Dr. Jack Kruse:Right now currently, 15 years later, I'm right around 230 pounds. I'm 55 years old, I'm on no medications, I don't struggle with obesity at all, I don't struggle with food. I haven't for a long time. I basically found out that all food is built by photosynthesis. It's an electromagnetic barcode of sunlight as the sun changes as it goes around the earth, and the key metric that you need to pay attention to is latitude. It turns out, you can eat a bunch of carbohydrates when you're closer to the equator.
Dr. Jack Kruse:The further you get from the equator, you can't. You have less margin of safety to do that, especially when you live a life disconnected from the sun and more connected to technology and blue light and non-native EMF. It turns out that most of us for the last 30 years are now more indoor dwellers. They talk to me on Skype, they talk to me on the cell phone, kind of like you guys are doing now. That's how we live our life, and it turns out that fake light is the most dominant part of human life. That's the reason why most of us are getting sick, and it's a very counterintuitive story when people hear it, but when they understand the quantum biology behind photosynthesis and how mitochondria work, then they begin to see another side to this story that no food guru could ever explain and that no doctor's ever explained to them before.
Dr. Heather Sandison:A lot of people experience when they are fasting, they have ... If it's in ketosis, they say a ketone flu. They have this kind of flu-like symptoms.
Dr. Jack Kruse:No, it's not ketone flu. You know what it is?
Dr. Heather Sandison:Tell me.
Dr. Jack Kruse:It's your mitochondria hasn't been able to burn the fuels that it was designed to burn for the entire time you've been fat. You got to remember something. People forget that there's three major pathways in biochemistry. Beta oxidation is the one where you fat burn. When you're a fat person, you can't fat burn. We now know that the inner mitochondrial membrane has to oscillate at 100 Hertz for it to do that. Let me ask you a question. When you put a cell phone in your back pocket, do you think your mitochondria can oscillate at 100 Hertz when the wifi connection that you have to the internet is oscillating at 2.5 billion Hertz per second? [crosstalk 00:11:32].
Dr. Heather Sandison:Certainly going to cause some kind of [inaudible 00:11:37].
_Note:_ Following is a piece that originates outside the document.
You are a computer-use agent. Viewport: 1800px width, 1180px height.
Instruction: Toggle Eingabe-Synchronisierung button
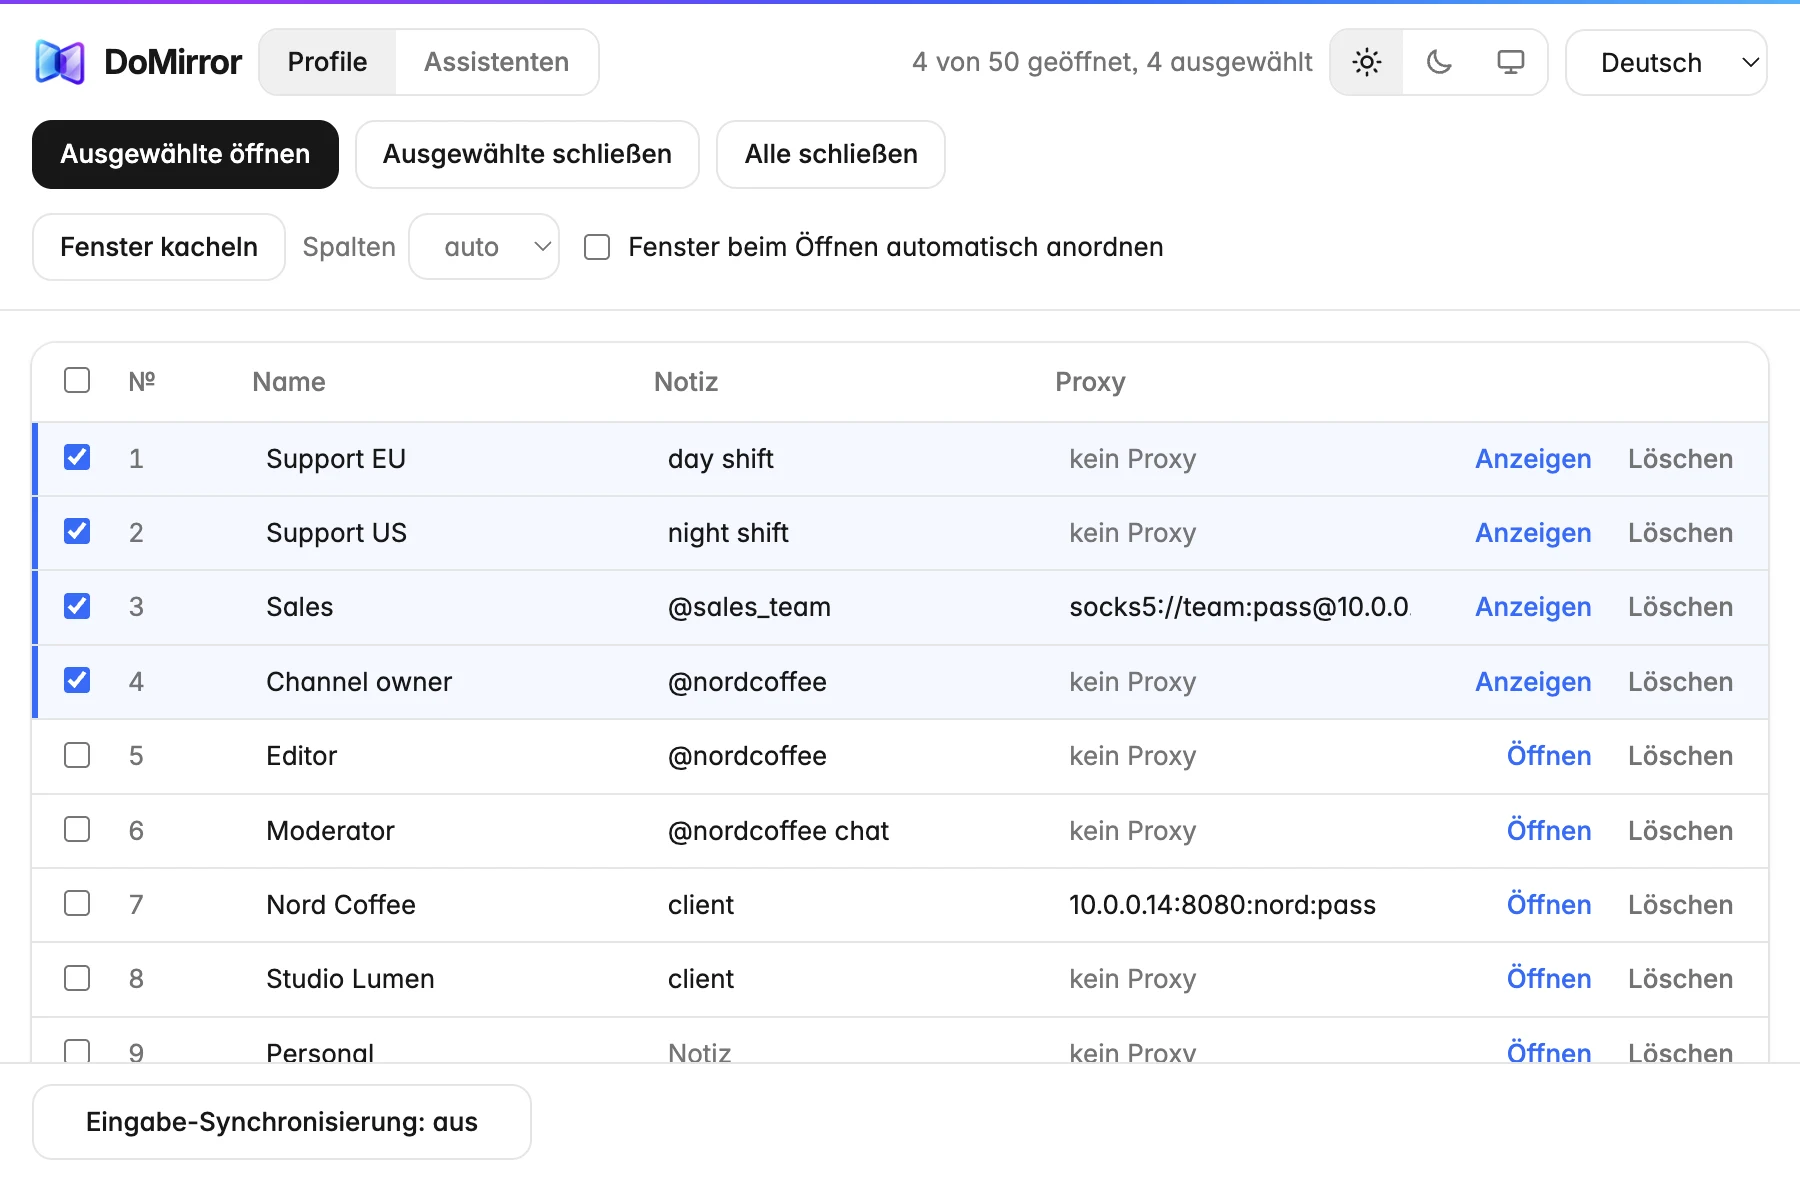click(x=282, y=1122)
Dr. Jack Kruse:You got it, and all you have to do to understand this is to go to a beach and see waves hitting each other interfere on a pier or a jetty. Everybody knows about interference [inaudible 00:11:46], but what they don't know is about the ones around technology have the exact same effect on the colony of mitochondria in all the tissues of your body. And when they can't fat burn, it has nothing to do with the fuel you eat. It has everything to do with the way those oscillations work.
Dr. Jack Kruse:This is the point of the Black Swan mitochondriacs, the people that I teach. It's very simple. Everybody focuses on the fuel in the food world; I focus in on the engine. So I give people the analogy, I want you to think about a Ferrari. I could put shit gas in a Ferrari whose engine is perfectly tuned, and I can still go 225 miles an hour. But let's change the game. Will the same thing be true if the Ferrari has never been tuned up and I put the best gas in the world in it? Turns out it's not true.
Dr. Jack Kruse:Guess what. The exact same thing is true about you. It turns out your engine is called the mitochondria. What does your mitochondria do? It reverses the process of photosynthesis. So everybody in third grade learned that CO2 plus water and sunlight equals sugar. That's not controversial. But you know what seems to be really controversial for people? They forgot that mitochondria take sugar, fat, and protein and turn it into CO2 and water. It's completely reversed. What is the side product that mitochondria give off? It gives off infrared light called heat. That's the reason why we're warm-blooded mammals.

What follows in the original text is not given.